Its easy to dive into gardening
- Barbara Ashmun
- Portland Tribune - Features
If you haven't already gardened and experienced the pleasure of growing your own flowers and vegetables, it's never too late.
Some gardeners are lucky enough to grow up beside a green-thumbed grandmother, or have a neighbor who initiates them into the mysteries of seed and soil, but anyone can dive in at any time. A little patch of earth, a few seeds, some water, and you're at the starting line.
You don't need a fancy wardrobe. Most gardeners live in well-worn jeans, sweatshirts and waterproof boots. But it does help to cultivate a few qualities that you can't buy anywhere, not even online.
First, a sense of friendly curiosity. Curiosity about plants and how to nurture them, whether luscious tomatoes that grow from the tiniest seeds, or velvety roses that spring from thorny sticks. Curiosity about a wildly contorted tree in a neighbor's garden, that you ask about and discover is a Camperdown elm.
Curiosity about colors and how they enhance each other to make a painterly garden - how orange and pink create iridescence, how purple and yellow make each other pop, how red gives vitality to the picture.

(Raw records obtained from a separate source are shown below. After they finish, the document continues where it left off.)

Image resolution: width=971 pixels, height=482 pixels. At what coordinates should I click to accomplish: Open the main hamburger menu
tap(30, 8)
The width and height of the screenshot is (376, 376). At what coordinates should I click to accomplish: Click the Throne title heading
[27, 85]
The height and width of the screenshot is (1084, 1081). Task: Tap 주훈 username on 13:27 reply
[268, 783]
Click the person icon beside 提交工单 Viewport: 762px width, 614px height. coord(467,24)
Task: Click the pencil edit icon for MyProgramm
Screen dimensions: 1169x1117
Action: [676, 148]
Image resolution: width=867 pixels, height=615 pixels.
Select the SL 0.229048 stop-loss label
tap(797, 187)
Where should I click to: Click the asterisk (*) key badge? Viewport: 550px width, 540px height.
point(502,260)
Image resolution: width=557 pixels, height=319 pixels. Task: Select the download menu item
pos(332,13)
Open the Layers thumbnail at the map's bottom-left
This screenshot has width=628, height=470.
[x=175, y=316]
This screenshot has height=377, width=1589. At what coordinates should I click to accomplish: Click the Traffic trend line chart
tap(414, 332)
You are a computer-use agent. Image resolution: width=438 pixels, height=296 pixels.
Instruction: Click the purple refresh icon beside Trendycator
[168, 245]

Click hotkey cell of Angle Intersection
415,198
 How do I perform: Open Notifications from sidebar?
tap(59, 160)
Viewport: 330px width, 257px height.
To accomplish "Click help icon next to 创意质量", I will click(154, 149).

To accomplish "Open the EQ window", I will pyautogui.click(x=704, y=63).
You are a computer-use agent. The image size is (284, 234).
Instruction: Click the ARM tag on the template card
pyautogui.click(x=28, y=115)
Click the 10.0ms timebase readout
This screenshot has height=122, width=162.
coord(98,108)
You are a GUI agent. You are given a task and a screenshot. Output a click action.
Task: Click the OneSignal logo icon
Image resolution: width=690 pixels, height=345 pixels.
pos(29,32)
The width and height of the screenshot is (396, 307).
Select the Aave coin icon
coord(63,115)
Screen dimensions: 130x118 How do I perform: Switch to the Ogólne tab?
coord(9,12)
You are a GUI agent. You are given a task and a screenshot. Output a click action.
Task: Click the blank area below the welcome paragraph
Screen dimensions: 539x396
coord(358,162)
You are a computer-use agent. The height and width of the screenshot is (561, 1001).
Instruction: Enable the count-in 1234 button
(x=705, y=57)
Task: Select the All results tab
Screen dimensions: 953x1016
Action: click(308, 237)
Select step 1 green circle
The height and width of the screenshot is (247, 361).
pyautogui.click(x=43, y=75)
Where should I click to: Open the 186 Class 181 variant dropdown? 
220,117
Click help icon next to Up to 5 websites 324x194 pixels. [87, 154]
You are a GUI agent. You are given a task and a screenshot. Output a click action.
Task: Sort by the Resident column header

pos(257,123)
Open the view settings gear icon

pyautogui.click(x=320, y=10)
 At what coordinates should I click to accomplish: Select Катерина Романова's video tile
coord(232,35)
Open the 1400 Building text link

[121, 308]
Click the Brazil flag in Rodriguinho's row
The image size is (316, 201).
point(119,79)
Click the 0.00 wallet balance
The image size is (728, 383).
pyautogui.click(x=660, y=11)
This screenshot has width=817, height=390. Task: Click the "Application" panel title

Inquisitiveness about the varieties of scent, from sweet mock orange to pungent eucalyptus to downright stinky voodoo lilies. A sense of discovery about the soil and its inhabitants, from earthworms to beetles, about visitors to the garden like chickadees and hummingbirds, about nurseries to visit, and places to travel where great gardens wait to be explored.
It helps to have a fertile imagination, because the imagination grows dreams of the particular garden you long for. The imagination blooms early in the morning, late at night and in all the hours in between, whenever there is some quiet to hear its soft voice. It may summon up a vision of pastel peonies, or dazzling dahlias, or lacy ferns embroidering a woodland floor.
Imagination might take you back to the perfume of lilacs in your auntie's garden, or to a sunny meadow from your childhood where you lay on the grass, watching the clouds stream by. Those images will engender a garden that satisfies your innermost yearnings.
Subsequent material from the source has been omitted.